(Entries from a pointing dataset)
— BEGIN —
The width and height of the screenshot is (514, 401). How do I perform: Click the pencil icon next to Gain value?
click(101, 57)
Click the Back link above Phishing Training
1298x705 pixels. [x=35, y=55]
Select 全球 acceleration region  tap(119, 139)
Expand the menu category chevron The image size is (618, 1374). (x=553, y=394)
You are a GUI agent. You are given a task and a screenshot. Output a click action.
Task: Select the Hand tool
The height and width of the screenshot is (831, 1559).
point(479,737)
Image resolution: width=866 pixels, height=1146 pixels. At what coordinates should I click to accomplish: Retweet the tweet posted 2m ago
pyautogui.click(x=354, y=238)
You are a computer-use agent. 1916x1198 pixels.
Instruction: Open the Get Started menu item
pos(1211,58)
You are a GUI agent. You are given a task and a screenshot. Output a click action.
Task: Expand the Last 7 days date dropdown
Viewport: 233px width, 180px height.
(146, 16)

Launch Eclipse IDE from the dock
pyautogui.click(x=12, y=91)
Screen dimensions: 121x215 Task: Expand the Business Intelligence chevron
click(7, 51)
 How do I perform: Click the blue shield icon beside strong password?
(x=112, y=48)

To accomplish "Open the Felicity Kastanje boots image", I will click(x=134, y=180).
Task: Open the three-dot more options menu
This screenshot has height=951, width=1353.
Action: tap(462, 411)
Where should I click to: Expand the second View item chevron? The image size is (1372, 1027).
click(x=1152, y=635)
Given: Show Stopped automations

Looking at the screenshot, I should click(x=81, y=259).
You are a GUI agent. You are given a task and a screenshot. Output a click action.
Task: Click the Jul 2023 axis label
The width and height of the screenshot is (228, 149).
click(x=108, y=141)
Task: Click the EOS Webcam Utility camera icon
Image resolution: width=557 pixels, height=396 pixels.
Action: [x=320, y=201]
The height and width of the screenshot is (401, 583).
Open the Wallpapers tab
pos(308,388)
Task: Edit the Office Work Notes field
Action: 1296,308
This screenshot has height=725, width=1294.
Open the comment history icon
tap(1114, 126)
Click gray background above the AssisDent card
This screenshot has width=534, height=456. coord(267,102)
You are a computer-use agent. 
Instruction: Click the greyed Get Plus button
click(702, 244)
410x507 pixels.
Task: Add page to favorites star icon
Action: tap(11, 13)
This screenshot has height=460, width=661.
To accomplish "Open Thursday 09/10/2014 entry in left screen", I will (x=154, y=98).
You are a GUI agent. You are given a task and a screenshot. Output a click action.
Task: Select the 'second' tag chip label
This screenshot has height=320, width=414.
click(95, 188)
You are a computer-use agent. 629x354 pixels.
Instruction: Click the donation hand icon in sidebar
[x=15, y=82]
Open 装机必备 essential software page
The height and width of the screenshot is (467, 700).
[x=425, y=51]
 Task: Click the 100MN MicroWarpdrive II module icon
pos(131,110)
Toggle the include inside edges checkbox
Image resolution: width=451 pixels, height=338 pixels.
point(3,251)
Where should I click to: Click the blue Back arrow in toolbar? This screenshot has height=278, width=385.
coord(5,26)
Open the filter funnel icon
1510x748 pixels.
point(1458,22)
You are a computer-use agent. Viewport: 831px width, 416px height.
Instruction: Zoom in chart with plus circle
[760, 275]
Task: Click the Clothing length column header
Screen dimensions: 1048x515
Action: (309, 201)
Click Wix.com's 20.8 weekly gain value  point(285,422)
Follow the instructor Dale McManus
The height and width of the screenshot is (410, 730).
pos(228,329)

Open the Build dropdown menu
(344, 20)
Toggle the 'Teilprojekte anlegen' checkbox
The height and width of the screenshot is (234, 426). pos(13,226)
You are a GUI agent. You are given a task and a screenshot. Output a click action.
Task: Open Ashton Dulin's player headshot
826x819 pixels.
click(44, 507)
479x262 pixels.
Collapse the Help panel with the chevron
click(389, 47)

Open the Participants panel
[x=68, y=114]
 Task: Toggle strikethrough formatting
— END —
**SET PROBLEM:** Locate every line in the entries above that contains the string "Select" and copy each such line in full.

**FINISHED TASK:**
Select 全球 acceleration region  tap(119, 139)
Task: Select the Hand tool
Task: Select the 'second' tag chip label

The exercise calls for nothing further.